Top of Provided material

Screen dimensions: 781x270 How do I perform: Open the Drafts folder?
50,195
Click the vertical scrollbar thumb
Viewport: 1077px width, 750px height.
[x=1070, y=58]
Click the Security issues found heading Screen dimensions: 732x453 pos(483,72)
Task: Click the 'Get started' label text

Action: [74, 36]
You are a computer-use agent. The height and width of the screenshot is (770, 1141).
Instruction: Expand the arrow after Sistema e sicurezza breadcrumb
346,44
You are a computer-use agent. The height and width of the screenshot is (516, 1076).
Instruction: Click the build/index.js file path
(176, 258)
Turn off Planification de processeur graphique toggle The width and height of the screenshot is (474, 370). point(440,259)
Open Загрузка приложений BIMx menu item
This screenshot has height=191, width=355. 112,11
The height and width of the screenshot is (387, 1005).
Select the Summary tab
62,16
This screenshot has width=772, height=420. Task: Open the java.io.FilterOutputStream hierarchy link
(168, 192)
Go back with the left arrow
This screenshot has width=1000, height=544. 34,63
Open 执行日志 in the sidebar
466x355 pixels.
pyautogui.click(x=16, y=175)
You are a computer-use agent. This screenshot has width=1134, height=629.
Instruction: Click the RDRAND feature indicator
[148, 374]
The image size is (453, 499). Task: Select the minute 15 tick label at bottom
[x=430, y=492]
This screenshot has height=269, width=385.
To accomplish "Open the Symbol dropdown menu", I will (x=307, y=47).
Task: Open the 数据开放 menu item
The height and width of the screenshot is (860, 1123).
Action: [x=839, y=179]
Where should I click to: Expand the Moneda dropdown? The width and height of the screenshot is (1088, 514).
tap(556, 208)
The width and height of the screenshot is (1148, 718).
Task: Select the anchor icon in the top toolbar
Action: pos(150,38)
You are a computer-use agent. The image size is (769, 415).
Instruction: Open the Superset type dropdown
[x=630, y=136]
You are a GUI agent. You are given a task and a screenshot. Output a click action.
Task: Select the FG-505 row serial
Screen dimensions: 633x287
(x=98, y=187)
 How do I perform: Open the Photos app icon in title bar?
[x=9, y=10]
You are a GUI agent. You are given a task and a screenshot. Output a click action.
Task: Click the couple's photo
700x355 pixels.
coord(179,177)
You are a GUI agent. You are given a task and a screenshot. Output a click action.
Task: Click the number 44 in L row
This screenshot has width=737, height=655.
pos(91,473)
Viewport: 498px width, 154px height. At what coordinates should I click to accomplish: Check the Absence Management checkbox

Bottom of Provided material

Instructions to follow - Write out word for word only the lines from the start of the entries down to the line with "is (516, 1076).", please, including both ends.

Task solution -
Screen dimensions: 781x270 How do I perform: Open the Drafts folder?
50,195
Click the vertical scrollbar thumb
Viewport: 1077px width, 750px height.
[x=1070, y=58]
Click the Security issues found heading Screen dimensions: 732x453 pos(483,72)
Task: Click the 'Get started' label text

Action: [74, 36]
You are a computer-use agent. The height and width of the screenshot is (770, 1141).
Instruction: Expand the arrow after Sistema e sicurezza breadcrumb
346,44
You are a computer-use agent. The height and width of the screenshot is (516, 1076).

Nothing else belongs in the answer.